India is at a socio-economic and political crossroad. Despite promising economic trends, the country’s leaders must take immediate steps to combat corruption if they want to salvage the respect of the people and maintain India’s long-term global economic prominence and some of its greatest assets.
By Harsh Pant for ISN Insights
By all accounts, India is on a self-sustaining trajectory of economic growth. This may seem hard to believe, given that its economy was in such dire straits in 1991 that the government was forced to pawn 67 tons of gold to the Bank of England and the Union Bank of Switzerland, in order to shore up its dwindling foreign exchange (forex) reserves of a measly $2 billion. The distance that the country’s economy has travelled since then could be gauged by the fact that, in November 2009, with the nation’s foreign exchange reserves standing at US$285 billion , India decided to buy 200 tons of gold from the International Monetary Fund (IMF).

GIVEN MATERIAL —
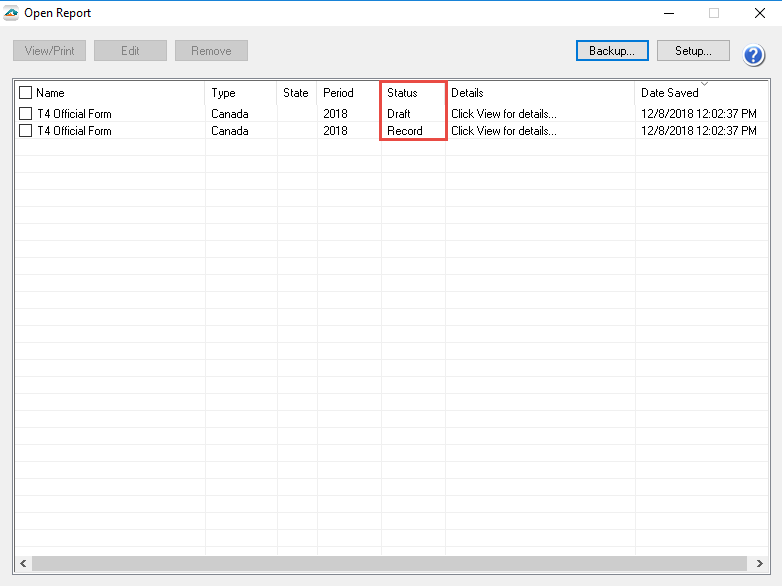Click the blue help question mark icon
This screenshot has height=586, width=782.
(x=754, y=55)
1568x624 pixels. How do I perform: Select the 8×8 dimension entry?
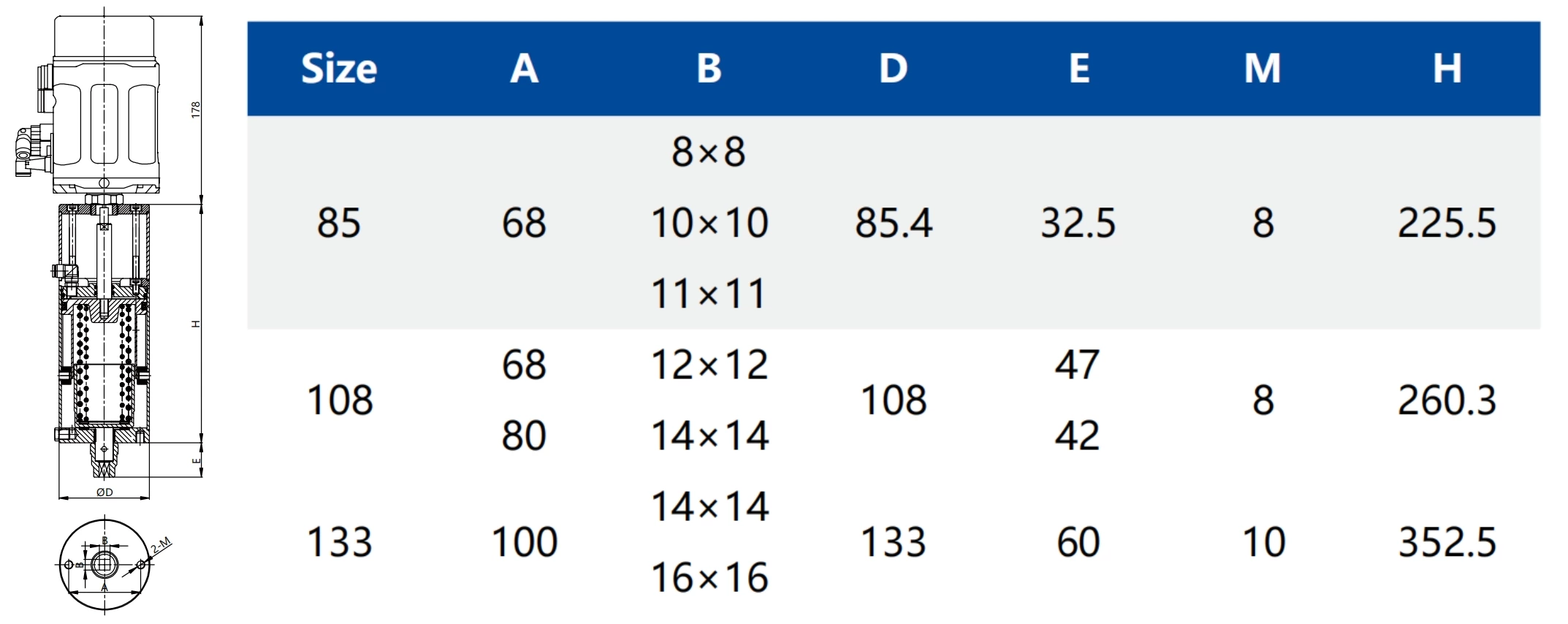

JOBS —
1 – According to the India article, how many tons of gold did India decide to buy from the International Monetary Fund in November 2009?
2 – Reproduce the passage of the India article between "By Harsh Pant" and "Monetary Fund (IMF).", inclusive.
The listing above is drawn from a source separate from the India article.

FINAL RESULTS —
1 – 200 tons

2 –
By Harsh Pant for ISN Insights
By all accounts, India is on a self-sustaining trajectory of economic growth. This may seem hard to believe, given that its economy was in such dire straits in 1991 that the government was forced to pawn 67 tons of gold to the Bank of England and the Union Bank of Switzerland, in order to shore up its dwindling foreign exchange (forex) reserves of a measly $2 billion. The distance that the country’s economy has travelled since then could be gauged by the fact that, in November 2009, with the nation’s foreign exchange reserves standing at US$285 billion , India decided to buy 200 tons of gold from the International Monetary Fund (IMF).